Saturday, January 8, 2011

The Mystery of Grief

Grief is a sneaky thing.

On my way to a job interview two days ago, I was feeling particularly buoyed, having had the benefit of several almost back-to-back sessions with a new (and apparently very capable) therapist. As I drove, I reflected back on the conversations I’ve had with the new doctor, filling her in on the traumatic events of the past several years. In particular, we had concentrated on the events surrounding my dad’s sudden death: my very strong suspicion that my dad was poisoned, the horrific probate fight that drug on for years, the ex-business partner and my dad’s banker who framed my brother for bank fraud and sent him to prison for fifteen months (stealing Dad’s business in the process.) Yes, I know, I sound like a paranoid delusional crazy person, which is why I don’t talk about it much and that has apparently contributed greatly to my shaky emotional status of late.

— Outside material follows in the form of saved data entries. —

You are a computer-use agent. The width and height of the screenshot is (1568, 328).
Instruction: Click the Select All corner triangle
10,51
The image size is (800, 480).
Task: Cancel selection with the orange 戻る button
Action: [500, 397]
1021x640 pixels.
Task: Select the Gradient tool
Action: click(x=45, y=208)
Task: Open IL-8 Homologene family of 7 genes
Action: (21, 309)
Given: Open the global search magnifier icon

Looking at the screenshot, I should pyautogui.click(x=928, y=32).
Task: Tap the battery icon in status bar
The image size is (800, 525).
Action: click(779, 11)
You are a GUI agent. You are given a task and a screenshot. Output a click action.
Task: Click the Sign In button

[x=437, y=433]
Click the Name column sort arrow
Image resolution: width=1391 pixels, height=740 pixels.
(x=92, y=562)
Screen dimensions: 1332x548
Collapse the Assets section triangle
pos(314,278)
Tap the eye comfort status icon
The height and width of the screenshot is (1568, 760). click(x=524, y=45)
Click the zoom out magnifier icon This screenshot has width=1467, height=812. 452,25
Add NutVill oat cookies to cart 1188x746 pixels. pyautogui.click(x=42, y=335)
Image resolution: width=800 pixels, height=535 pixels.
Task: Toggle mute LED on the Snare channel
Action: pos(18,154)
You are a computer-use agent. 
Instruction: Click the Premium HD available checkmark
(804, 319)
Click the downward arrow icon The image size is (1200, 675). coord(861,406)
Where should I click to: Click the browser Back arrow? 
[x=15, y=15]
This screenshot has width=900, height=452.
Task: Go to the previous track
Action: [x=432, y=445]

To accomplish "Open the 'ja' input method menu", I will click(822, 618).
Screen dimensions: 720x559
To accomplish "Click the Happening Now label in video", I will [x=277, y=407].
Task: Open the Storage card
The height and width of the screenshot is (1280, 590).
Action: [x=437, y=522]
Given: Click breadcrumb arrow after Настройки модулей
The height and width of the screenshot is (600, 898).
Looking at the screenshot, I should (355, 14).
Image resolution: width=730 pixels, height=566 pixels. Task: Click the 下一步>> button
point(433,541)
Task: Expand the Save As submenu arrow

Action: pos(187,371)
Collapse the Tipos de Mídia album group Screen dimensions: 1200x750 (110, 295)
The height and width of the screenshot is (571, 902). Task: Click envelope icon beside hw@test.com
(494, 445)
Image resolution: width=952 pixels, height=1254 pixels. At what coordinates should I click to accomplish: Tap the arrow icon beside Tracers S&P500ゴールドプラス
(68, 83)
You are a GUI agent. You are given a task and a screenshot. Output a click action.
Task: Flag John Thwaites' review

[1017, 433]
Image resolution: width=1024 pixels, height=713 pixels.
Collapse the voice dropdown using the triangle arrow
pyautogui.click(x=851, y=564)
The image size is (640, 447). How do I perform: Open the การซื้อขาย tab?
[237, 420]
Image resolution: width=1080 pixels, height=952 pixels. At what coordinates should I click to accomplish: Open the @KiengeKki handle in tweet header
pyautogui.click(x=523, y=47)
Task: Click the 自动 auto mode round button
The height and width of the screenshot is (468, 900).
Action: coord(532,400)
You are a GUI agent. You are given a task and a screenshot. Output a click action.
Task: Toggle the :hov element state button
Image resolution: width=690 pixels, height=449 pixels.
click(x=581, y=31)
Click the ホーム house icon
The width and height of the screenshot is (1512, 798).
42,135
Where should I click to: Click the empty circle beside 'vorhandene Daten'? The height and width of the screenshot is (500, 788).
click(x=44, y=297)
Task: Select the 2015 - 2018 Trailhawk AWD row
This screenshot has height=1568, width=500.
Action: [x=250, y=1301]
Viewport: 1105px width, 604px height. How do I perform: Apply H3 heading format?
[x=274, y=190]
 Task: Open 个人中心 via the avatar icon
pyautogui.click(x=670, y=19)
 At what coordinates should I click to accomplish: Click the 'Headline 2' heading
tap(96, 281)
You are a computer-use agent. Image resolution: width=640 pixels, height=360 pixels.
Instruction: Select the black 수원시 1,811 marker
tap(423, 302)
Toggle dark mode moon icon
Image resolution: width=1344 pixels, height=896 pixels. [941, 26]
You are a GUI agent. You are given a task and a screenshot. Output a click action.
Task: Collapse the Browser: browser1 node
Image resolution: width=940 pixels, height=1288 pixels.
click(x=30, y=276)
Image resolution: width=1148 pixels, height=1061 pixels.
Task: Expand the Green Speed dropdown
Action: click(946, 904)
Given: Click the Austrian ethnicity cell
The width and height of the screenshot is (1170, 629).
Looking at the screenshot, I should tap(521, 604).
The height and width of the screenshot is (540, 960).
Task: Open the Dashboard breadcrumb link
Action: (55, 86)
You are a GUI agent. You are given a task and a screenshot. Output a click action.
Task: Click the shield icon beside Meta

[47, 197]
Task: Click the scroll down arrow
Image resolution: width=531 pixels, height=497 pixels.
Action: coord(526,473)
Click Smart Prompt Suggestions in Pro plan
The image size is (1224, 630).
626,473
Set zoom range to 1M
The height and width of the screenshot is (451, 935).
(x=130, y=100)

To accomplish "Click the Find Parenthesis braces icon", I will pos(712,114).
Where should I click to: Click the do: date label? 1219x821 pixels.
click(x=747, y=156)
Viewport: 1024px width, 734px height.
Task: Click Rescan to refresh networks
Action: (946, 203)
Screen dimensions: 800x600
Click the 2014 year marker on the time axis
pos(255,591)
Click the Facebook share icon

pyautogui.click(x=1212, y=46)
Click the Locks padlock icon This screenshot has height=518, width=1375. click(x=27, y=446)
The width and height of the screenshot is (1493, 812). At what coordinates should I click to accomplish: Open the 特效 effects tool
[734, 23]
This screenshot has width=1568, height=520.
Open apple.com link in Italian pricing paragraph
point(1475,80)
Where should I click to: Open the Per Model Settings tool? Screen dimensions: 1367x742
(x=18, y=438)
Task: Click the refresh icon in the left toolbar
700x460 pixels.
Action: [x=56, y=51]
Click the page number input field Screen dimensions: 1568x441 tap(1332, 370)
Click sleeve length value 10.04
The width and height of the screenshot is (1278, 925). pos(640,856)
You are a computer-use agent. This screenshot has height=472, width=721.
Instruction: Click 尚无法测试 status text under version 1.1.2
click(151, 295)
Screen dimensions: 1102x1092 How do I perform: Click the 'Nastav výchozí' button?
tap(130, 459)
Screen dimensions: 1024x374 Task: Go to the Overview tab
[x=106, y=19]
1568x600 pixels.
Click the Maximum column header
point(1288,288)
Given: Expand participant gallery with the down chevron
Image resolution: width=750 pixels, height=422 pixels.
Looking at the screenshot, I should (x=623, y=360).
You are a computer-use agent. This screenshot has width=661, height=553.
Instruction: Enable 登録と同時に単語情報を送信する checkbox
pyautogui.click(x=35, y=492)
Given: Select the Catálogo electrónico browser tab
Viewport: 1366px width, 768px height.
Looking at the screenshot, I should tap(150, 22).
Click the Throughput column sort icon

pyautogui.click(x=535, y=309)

All of this was in the mental stew that was boiling in my mind as I drove along heading for my job interview. I happened to notice a new business, a steel fabrication company. It just so happens that was the kind of business my dad owned. As I read the sign with the company’s name, I felt a little flutter of happy in the back of my mind. Pure reflex kicked in as a fully formed impulse presented itself in my consciousness. I reached for my cell phone, actually had it in my hand before reality yanked me back to the present. I was going to call my dad, anxious to tell him that I was taking control of my life again. It all happened in a split second – the jolt of happiness, the impulse to call, and then the clutch in my stomach as I remembered – he’s gone.

Suddenly, my mouth was agape, my eyes filled with tears and I felt the grip of grief. My dad has been gone for six years, not to mention the fact that I was consciously reviewing the circumstances of his death at the very moment that I had the impulse to give him a call. It was a surreal moment. I marvel at the capacity of the human brain to compartmentalize so completely that such an event can occur.

I wonder if the trauma of those events somehow stunted the natural process of grief. As I woodenly marched forward through all those months following his death, performing the necessary tasks by rote, somehow managing to do everything that had to be done, did I so successfully compartmentalize the events that I never fully experienced the grief? Or was it just some kind of “brain glitch” that allowed the two experiences to fully co-exist in my brain that day – the full realization and analysis of my dad’s death versus the complete momentary lapse of awareness that he is gone?

I don’t know the answer to that question. I only know that the stunned realization that I couldn’t call him that day, or any day, was so fresh, so intense, that it took my breath away. I miss my dad. Maybe the healing process has begun.